Au début on stockait
l'éther dans des bouteilles brunes parce qu'on pensait que c'était la lumière
qui déclenchait l'auto-oxydation. Le mécanisme de cette réaction est décrit
dans la figure 2. Le dioxygène est un biradical (A). Il
induit la rupture homolytique d'une liaison C-H d'une molécule d'éther ;
celle-ci devient donc aussi un radical (B). L'union de (B) et d'un autre
biradical (A) conduit à (C) qui s'unit à un atome d'hydrogène pour donner un
hydroperoxyde. Des liaisons hydrogène se forment entre les molécules d'hydroperoxyde
et cette substance se concentre dans le résidu de la distillation de l'éther.
L'hydroperoxyde est un
composé très instable ; à la lumière et à la chaleur la liaison O-O subit une
rupture homolytique en donnant deux radicaux qui sont de nouveaux points de
départ des réactions en chaînes.
C'est ainsi qu'on explique
le fait que l'auto-oxydation de l'éther est amplifiée par la présence de
peroxydes.
Il est évident qu'en
excluant l'oxygène de l'air on peut empêcher l'auto-oxydation et que le stockage
à froid peut freiner la réaction en chaîne.
Avant d'utiliser l'éther,
il faut l'agiter avec une solution acide de sulfate de fer (II) afin d'éliminer
les peroxydes. Mais en même temps il va se saturer en eau (1,25%) ; il ne peut
donc plus être utilisé dans certaines réactions qui nécessitent de l'éther
anhydre, comme par exemple les réactions de Grignard.

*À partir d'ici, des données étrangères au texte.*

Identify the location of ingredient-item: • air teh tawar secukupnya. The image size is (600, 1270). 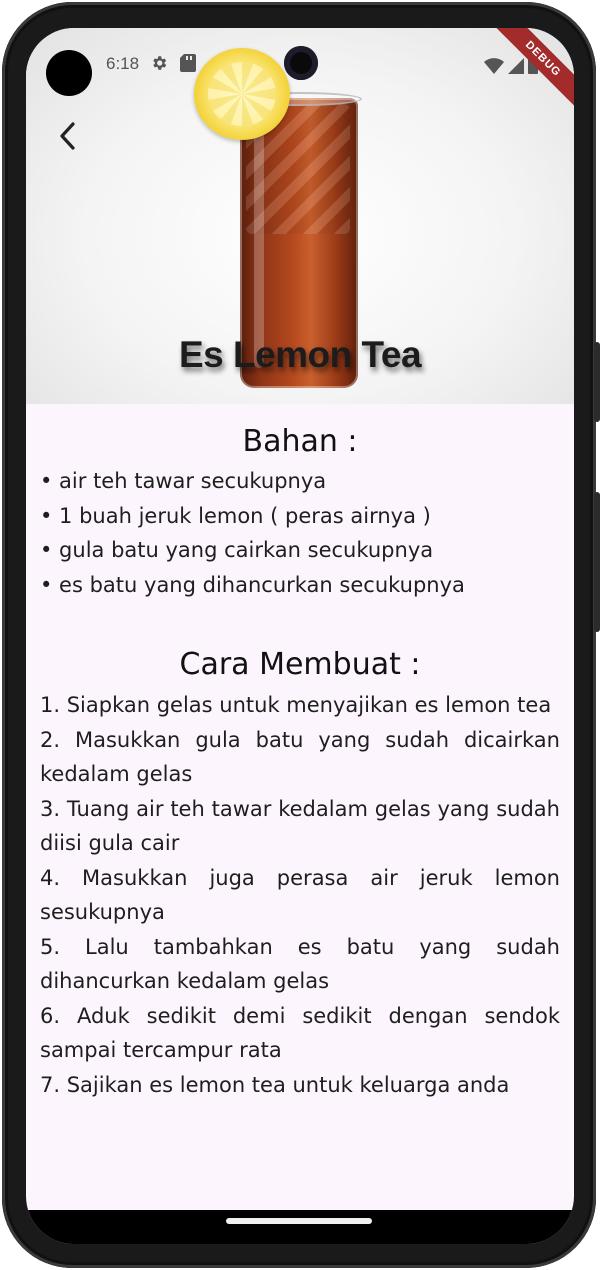
(184, 481).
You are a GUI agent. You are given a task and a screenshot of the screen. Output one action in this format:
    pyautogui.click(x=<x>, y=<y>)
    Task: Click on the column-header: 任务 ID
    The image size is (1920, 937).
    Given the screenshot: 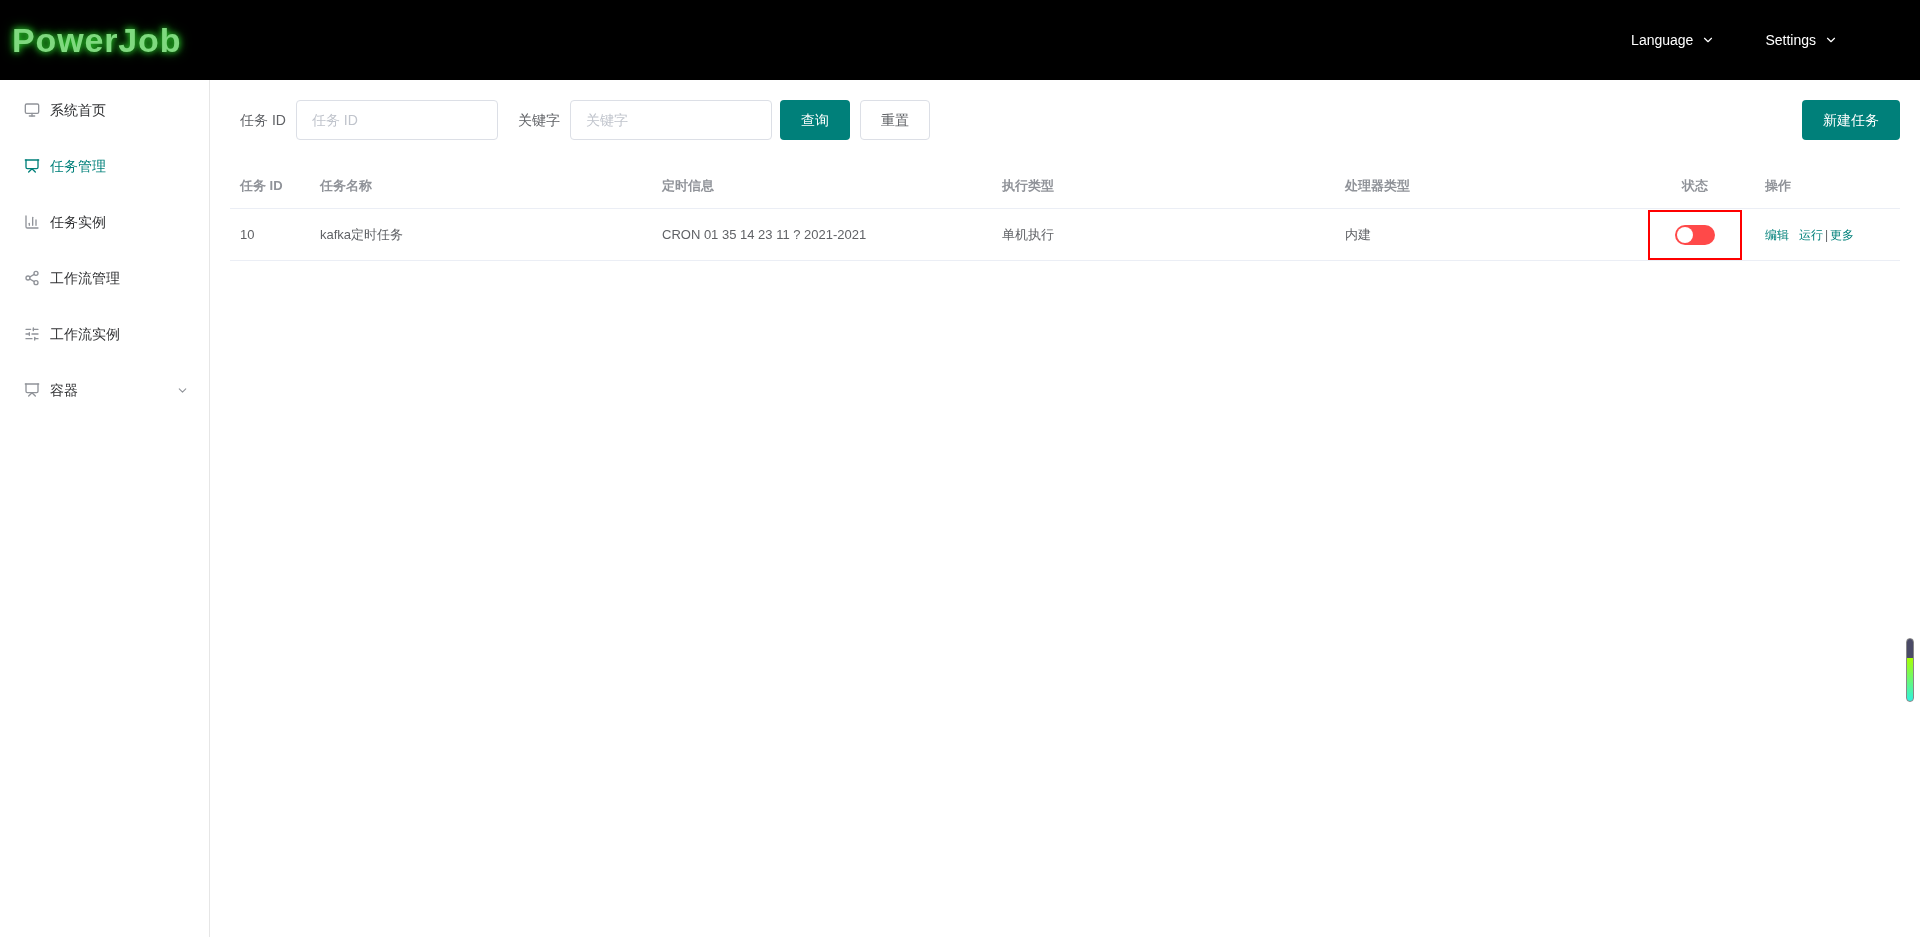 What is the action you would take?
    pyautogui.click(x=262, y=186)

Il est possible de réduire
les peroxydes en évitant l'eau ; pour cela on traite l'éther par du chlorure de
cuivre (I) qui, avec des chlorures de tétra-alkylammonium, forme des complexes
de [trichlorocuivre (I)] solubles dans l'éther et qui réduisent les peroxydes.
On peut ajouter ces réactifs à l'éther à purifier et distiller celui-ci sans
danger d'explosion.
Ce procédé peut également
être appliqué à l'éther cyclique tétrahydrofurane. On a trouvé des peroxydes
dans un bidon métallique, totalement opaque à la lumière, contenant du
tétrahydrofurane. Ce sont les rayonnements cosmiques qui traversant la matière
du bidon ont initié la formation des radicaux. Il ne faut pas sous-estimer cet
effet lorsqu'on cherche à expliquer l'auto-oxydation de l'éther.